大和言葉で“考へる”ネーミング

2009.03.03

営業・マーケティング

大和言葉で“考へる”ネーミング

弓削 徹

近ごろ、大和言葉(やまとことば)や日本語を上手にとりいれたネーミングが目につきます。

たとえば、TBSの〔赤坂サカス〕。赤坂の“坂”と“咲かす”、ですね。あるいは〔日本みらいキャピタル〕という社名。同巧に〔日本ミライズ〕。こちらは不祥事を起こした会社ですが、未来とライズ(rise)がかかっていて、海外向けとしてもうまいなと思います。

持ち帰り弁当チェーン〔ほっかほっか亭〕を割って出て生まれたのは、〔ほっともっと〕。ほっかほっか亭よりもっとうまい、を意識しているのでしょうか。

旧カネボウの変更社名は〔クラシエ〕。快適で楽しい“暮らしへ”、との意味が込められています。

〔アステラス製薬〕は、「星」という意味の各国語と、“明日を照らす”をかけたものとなっています。これをまねて失敗しているのが、〔法テラス〕ですね。

スクウェア・エニックスの仮想世界サービスは〔ニコッとタウン〕というネーミング。レストラン街の〔ほっぺタウン〕を思い出しました。広島のショッピング・センターは〔ゆめタウン〕。こちらは、なんだか普通ですね。

太陽石油の新ブランドは〔SOLATO〕。“空”と“ソーラー”と“トゥモロー”で、オイルなのに環境コンシャスなイメージをつくろうとする努力の跡が窺われます。

東京・有明パナソニックセンター内にあるのは〔リスーピア〕。ここは、子供たちが“理数”系の魅力と出会える体感型ミュージアムで、遊びながら物理や数学の原理とふれあえるよう、さまざまな工夫がなされた施設です。
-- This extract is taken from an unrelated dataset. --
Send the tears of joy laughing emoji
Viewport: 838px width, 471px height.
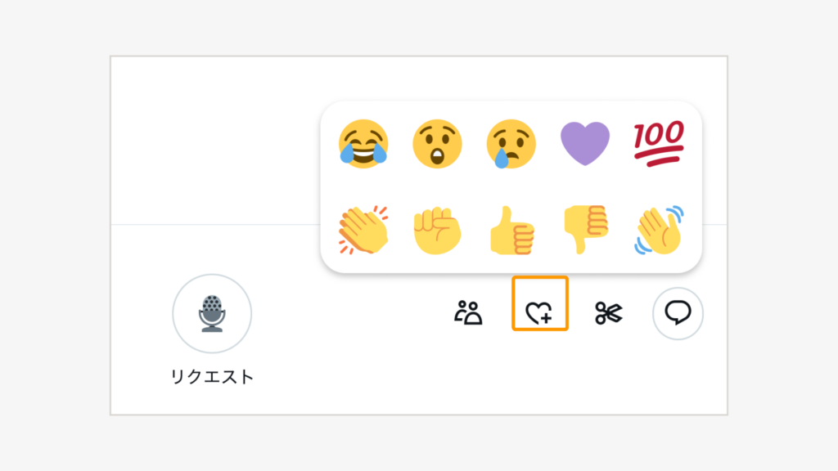[x=363, y=143]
もちろん、古くは〔みずほ銀行〕や〔あさひ銀行〕、〔りそな銀行〕など、ソフトで伝統的なイメージを欲しがる金融大手も活用。

その他にも、
〔アスクル〕…明日届く          〔きりり〕…きりりと引き締まった味
〔おっとっと〕…さかなの幼児語“とと”  〔クラシアン〕…暮らし安心
〔おたっくす〕…お宅で使うファクス    〔シャント〕…強心剤なので
〔セノビー〕…カルシウム入りドリンク   〔イレバー〕…入れ歯洗浄剤
〔ワラッジ〕…わらじのような履きやすさ
〔一番搾り〕…いわずもがな        〔ぐびなま〕…同左
など日本語の意味と音感をいかしたネーミングは古今、数多く見受けられます。

これらのネーミングの基本的なメリットは、日本語なので意味が伝わりやすいことがあります。さらに、深い考えがなくつけられた市場のネーミングのほとんどがカタカナ英語やイニシャルであるため、強い存在感を主張でき、とりあえず差別化ができること。

また、社内で決定権を持つのが高齢者である場合、GOサインが出やすいこと。もし、ことわざ、慣用句、古文などの出典が背景にあれば、いっきにネーミングに艶やら深みが出るというものです。